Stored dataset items
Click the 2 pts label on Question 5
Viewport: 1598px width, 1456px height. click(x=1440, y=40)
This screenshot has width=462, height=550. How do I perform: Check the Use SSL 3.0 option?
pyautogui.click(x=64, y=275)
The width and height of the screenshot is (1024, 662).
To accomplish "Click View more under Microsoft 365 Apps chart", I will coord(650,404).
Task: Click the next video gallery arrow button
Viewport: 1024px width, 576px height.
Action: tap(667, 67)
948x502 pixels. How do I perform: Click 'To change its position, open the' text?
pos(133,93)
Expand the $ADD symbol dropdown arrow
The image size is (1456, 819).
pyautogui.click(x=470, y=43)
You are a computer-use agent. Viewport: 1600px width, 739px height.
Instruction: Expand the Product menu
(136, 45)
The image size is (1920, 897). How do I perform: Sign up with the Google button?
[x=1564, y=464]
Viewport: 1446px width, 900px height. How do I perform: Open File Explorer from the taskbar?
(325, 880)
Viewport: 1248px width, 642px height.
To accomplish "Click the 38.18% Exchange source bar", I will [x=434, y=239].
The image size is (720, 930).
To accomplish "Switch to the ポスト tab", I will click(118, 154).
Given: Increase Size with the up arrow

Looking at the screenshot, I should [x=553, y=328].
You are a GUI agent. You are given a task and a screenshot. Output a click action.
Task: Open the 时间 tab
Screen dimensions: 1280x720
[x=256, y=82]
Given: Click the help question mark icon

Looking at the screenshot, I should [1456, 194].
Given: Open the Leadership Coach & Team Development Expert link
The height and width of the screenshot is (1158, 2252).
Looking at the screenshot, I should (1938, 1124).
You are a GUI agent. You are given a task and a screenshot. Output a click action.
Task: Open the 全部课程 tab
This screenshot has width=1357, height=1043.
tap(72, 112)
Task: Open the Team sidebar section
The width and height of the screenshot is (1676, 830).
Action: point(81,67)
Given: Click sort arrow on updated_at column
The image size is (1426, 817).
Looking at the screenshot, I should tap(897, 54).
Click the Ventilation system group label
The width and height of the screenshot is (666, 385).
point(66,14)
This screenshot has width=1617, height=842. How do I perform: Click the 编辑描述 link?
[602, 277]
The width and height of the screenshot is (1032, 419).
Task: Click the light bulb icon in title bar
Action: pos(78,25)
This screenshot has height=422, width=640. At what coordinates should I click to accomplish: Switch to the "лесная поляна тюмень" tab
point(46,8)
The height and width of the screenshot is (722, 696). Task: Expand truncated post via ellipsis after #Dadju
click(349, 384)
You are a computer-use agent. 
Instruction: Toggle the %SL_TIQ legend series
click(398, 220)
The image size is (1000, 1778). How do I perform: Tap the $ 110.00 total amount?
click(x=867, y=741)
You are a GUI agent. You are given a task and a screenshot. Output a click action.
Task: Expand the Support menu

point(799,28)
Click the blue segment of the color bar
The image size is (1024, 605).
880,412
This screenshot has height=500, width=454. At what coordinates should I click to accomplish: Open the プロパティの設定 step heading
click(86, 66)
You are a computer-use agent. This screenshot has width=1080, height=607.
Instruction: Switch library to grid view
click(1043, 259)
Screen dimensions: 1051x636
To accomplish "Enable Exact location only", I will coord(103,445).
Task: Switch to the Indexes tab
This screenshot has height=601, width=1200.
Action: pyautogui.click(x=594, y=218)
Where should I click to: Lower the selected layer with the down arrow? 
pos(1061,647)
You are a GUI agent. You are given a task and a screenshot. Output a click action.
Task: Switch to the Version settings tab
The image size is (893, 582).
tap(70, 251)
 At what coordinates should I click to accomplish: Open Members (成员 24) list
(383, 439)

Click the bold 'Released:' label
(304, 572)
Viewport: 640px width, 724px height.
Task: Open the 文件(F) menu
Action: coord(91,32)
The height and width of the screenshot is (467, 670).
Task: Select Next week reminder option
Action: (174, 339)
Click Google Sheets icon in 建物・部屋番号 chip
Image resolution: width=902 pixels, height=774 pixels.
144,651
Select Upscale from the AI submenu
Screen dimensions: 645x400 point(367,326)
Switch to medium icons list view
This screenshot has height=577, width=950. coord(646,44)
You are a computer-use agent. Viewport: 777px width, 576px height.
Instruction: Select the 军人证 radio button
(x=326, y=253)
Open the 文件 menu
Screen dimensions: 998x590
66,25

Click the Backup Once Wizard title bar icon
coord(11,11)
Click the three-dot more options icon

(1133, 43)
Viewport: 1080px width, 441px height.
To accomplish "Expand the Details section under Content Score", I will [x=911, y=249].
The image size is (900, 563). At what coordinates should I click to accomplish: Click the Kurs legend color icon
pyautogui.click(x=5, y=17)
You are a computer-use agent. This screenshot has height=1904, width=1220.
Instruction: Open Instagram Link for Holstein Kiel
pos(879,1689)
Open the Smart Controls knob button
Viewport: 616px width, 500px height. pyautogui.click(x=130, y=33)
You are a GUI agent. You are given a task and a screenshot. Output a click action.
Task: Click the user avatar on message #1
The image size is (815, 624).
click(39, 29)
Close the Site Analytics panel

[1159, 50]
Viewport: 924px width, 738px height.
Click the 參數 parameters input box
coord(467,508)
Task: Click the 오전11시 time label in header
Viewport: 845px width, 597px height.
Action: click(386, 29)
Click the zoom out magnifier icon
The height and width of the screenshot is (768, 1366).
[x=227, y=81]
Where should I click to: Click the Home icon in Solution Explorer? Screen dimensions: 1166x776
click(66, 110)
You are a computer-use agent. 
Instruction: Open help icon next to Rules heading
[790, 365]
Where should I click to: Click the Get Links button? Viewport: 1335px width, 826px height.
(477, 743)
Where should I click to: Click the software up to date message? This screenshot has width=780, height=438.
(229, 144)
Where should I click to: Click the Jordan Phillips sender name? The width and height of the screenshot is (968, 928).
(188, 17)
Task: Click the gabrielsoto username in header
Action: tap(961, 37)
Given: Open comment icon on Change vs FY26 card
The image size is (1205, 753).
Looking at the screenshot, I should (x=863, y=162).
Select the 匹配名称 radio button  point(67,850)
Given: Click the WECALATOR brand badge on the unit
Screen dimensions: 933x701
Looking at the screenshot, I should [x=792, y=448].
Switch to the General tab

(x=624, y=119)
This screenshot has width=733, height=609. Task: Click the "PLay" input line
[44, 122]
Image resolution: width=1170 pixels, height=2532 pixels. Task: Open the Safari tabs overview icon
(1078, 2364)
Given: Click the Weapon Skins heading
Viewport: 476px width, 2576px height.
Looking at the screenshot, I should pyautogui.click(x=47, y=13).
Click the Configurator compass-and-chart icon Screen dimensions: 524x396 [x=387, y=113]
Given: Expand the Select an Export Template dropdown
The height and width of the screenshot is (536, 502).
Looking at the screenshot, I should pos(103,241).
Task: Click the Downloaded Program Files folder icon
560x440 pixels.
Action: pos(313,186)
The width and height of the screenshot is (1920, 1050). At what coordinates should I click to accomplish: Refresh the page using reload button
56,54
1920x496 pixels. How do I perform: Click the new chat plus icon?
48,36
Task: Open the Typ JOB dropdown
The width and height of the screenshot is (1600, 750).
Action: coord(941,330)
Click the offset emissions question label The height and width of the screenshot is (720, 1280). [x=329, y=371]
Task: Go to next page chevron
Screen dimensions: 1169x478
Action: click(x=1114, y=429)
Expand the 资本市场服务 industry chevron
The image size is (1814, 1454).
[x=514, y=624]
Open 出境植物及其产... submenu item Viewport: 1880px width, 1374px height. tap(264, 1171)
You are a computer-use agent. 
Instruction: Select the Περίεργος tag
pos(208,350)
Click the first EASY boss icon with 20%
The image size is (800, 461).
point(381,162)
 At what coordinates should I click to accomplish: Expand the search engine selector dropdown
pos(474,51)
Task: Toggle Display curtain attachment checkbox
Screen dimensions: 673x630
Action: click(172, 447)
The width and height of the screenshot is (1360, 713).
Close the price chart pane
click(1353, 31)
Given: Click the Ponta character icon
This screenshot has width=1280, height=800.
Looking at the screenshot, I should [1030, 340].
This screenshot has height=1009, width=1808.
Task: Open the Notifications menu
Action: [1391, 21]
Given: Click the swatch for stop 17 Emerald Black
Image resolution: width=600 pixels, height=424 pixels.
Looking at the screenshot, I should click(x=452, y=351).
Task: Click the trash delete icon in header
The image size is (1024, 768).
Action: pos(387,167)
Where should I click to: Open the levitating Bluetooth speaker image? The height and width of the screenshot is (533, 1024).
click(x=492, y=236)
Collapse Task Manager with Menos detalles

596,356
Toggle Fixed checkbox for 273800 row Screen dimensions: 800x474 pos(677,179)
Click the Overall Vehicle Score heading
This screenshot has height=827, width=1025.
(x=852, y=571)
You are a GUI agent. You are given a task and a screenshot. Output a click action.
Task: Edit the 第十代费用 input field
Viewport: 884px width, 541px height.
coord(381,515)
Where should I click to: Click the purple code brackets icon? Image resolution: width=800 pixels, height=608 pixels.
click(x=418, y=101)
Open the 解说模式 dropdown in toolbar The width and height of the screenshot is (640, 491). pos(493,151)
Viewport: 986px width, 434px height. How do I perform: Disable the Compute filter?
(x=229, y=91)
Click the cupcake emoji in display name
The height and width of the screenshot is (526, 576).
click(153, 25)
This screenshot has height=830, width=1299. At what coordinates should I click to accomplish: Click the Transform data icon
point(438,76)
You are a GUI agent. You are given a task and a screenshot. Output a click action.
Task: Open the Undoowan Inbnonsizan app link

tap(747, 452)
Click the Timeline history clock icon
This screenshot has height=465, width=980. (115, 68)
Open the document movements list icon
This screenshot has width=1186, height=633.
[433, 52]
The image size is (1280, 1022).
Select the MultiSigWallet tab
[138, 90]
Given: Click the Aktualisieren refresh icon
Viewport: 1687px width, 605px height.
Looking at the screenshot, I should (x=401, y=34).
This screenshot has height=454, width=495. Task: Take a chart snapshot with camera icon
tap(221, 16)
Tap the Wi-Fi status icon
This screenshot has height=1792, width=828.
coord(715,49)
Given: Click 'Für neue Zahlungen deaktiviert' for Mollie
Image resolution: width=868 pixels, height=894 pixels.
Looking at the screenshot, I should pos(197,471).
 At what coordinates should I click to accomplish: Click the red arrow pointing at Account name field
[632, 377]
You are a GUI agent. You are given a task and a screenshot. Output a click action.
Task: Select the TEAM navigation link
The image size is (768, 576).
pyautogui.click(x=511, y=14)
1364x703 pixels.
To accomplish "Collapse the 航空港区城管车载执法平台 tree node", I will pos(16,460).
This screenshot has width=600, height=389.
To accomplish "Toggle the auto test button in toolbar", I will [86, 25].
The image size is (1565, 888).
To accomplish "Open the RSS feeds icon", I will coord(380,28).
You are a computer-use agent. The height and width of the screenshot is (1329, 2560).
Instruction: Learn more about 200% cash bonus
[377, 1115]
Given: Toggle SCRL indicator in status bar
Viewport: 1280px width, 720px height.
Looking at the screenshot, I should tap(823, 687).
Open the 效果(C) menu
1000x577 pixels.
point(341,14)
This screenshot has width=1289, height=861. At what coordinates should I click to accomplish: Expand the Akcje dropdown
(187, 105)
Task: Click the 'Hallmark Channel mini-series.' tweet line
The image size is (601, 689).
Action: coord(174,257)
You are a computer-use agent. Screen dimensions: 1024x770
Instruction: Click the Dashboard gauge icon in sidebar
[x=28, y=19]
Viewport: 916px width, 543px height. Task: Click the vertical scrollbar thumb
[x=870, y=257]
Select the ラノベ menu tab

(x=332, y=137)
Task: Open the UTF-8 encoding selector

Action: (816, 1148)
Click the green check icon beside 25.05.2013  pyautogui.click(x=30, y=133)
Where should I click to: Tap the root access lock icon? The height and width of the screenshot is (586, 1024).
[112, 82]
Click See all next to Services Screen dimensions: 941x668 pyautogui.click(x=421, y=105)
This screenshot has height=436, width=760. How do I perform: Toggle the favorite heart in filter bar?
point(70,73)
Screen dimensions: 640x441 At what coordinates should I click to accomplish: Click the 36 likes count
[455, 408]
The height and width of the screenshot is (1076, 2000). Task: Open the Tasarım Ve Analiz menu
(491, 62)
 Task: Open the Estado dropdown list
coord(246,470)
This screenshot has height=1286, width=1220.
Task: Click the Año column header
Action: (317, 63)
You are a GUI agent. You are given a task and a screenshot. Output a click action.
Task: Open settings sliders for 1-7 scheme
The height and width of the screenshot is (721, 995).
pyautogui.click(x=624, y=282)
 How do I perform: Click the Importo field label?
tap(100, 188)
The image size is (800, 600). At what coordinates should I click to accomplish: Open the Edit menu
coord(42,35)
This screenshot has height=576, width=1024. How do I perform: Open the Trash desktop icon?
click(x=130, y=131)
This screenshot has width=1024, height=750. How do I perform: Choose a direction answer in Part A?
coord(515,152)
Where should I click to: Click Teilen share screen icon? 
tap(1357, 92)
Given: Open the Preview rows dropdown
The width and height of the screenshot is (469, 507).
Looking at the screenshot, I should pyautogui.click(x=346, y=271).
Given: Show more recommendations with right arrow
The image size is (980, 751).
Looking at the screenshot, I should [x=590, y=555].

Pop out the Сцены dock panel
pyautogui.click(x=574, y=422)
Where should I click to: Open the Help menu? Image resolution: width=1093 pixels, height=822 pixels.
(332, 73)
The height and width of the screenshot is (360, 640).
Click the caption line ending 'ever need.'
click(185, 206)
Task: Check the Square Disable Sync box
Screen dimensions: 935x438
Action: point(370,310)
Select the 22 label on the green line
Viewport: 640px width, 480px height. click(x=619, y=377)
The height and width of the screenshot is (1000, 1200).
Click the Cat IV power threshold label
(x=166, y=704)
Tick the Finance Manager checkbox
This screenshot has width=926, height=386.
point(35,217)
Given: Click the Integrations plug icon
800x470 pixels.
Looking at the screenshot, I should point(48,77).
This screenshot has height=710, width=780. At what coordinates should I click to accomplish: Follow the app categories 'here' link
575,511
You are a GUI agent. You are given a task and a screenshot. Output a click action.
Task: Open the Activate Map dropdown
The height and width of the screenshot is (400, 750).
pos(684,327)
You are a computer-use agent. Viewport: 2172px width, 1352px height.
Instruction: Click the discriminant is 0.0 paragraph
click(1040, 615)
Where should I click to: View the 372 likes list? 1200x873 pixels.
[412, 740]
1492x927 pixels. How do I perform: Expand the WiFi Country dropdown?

* THE TASK
Give back the records above exactly, limited to the lines between the one holding "This screenshot has height=1792, width=828." and the one holding "Click the green", inclusive.

* ANSWER BELOW
This screenshot has height=1792, width=828.
coord(715,49)
Given: Click 'Für neue Zahlungen deaktiviert' for Mollie
Image resolution: width=868 pixels, height=894 pixels.
Looking at the screenshot, I should pos(197,471).
 At what coordinates should I click to accomplish: Click the red arrow pointing at Account name field
[632, 377]
You are a GUI agent. You are given a task and a screenshot. Output a click action.
Task: Select the TEAM navigation link
The image size is (768, 576).
pyautogui.click(x=511, y=14)
1364x703 pixels.
To accomplish "Collapse the 航空港区城管车载执法平台 tree node", I will pos(16,460).
This screenshot has width=600, height=389.
To accomplish "Toggle the auto test button in toolbar", I will [86, 25].
The image size is (1565, 888).
To accomplish "Open the RSS feeds icon", I will coord(380,28).
You are a computer-use agent. The height and width of the screenshot is (1329, 2560).
Instruction: Learn more about 200% cash bonus
[377, 1115]
Given: Toggle SCRL indicator in status bar
Viewport: 1280px width, 720px height.
Looking at the screenshot, I should tap(823, 687).
Open the 效果(C) menu
1000x577 pixels.
point(341,14)
This screenshot has width=1289, height=861. At what coordinates should I click to accomplish: Expand the Akcje dropdown
(187, 105)
Task: Click the 'Hallmark Channel mini-series.' tweet line
The image size is (601, 689).
Action: coord(174,257)
You are a computer-use agent. Screen dimensions: 1024x770
Instruction: Click the Dashboard gauge icon in sidebar
[x=28, y=19]
Viewport: 916px width, 543px height. Task: Click the vertical scrollbar thumb
[x=870, y=257]
Select the ラノベ menu tab

(x=332, y=137)
Task: Open the UTF-8 encoding selector

Action: (816, 1148)
Click the green check icon beside 25.05.2013  pyautogui.click(x=30, y=133)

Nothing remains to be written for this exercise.